An example of a school focused on experiential learning and the outdoors is the $21.5-million Alief Early Childhood Center in Houston, begun in May 2021 by Satterfield & Pontikes. The 80,000-sq-ft project for prekindergarten and kindergarten students is scheduled to open in August 2022. Incorporating the golden ratio often found in the natural world as well as spiral elements, the nearly 20-acre campus is organized into two villages surrounding a central administrative building. The villages in turn contain three neighborhoods: Discovery, Inquiry and Voyage, each with four houses or experiences and a shared collaboration area.

The site features 190-plus trees and pocket prairies and comprises three diverse outdoor learning environments: interior courtyards for developing motor skills and encouraging play; backyards for outdoor classes and hands-on instruction; and exploration areas on the balance of the site.

An outdoor learning green is also a key component of another PBK/ Satterfield & Pontikes collaboration— the 112-acre Katy ISD Education Village. It houses the 628,154-sq-ft Jordan High School, completed for $138.22 million in June 2020, and the 198,815-sqft Joe M. Adams Junior High School, completed for $43.33 million in June 2019 by Drymalla Construction Co., Columbus, Texas. The campus is in the Cross Creek Ranch area of Katy.

The learning green connecting the two schools has outdoor education areas, a walking path, a covered teaching amphitheater and a shared green space that can also be used for outdoor dining and numerous educational opportunities.

“Our earlier shared-use campuses had the parking lots between the two schools, but Education Village embraces the outdoors by placing all of the parking around the perimeter of the schools,” McElwain says.

The $110-million Cypress-Fairbanks ISD Visual and Performing Arts Center and Instructional Support Center, again built by Satterfield & Pontikes, are scheduled for completion in December 2022 on a 26-acre site adjacent to the first district high school, built in 1935. The 225,000-sq-ft five-story support center will connect to the approximately 88,000-sq-ft arts center, which will serve the entire district.

“Both buildings are one of a kind for Cy-Fair. We have never built a support center or a visual and performing arts center, and they will be the centerpiece of the school district architecturally and geographically,” says Mark Henry, superintendent of the third-largest school district in Texas, which encompasses 186 square miles of northwest Harris County, including parts of Houston. “PBK has been the number-one architect for Cy-Fair ISD for two decades and unquestionably provides the best customer service and attention to detail in the education design industry.”


Designing the Post-COVID Campus

PBK is prepared for the future of education.

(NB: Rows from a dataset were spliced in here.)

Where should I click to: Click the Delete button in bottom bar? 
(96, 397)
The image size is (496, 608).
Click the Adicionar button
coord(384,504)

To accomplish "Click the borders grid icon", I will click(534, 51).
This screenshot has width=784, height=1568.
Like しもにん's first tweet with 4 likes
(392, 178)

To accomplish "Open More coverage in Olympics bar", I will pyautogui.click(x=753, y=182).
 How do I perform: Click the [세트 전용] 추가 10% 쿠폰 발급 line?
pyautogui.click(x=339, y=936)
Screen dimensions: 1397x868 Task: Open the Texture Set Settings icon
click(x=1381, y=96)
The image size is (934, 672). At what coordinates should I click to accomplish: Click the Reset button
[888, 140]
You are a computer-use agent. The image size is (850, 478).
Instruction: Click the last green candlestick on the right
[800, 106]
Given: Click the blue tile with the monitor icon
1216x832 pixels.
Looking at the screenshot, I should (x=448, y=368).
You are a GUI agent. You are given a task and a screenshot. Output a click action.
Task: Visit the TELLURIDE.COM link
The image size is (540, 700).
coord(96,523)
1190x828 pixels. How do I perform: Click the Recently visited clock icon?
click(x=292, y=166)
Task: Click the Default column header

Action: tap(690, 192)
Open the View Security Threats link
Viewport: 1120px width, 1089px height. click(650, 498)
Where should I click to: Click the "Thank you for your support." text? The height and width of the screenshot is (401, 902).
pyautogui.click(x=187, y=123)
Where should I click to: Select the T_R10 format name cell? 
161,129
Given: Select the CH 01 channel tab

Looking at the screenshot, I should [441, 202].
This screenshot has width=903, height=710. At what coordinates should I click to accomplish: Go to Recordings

COVID-19 has already influenced the design of learning facilities and become a catalyst for the next generation, Chi says.

For example, advanced sensors will continuously monitor the indoor air for health and wellness, and covered outdoor classrooms will have large monitors similar to those inside.

Traditional classrooms will be replaced with flexible configurations. Broadcast centers, for example, will provide live instruction to at-home students. “Teachers may be standing in front of multiple screens and see individual students working remotely,” Chi explains.

Boggio notes that the schools of the future may have no classrooms at all. PBK is discussing this with Google.

“We will be delivering education spaces and renovated spaces very different from the traditional model— not a teacher lecturing and giving a quiz every six weeks but perhaps small groups of students addressing realworld problems with the teacher as a guide,” he says.

“Education is in the midst of a sea change, and PBK will continue to be a part of that transformation.”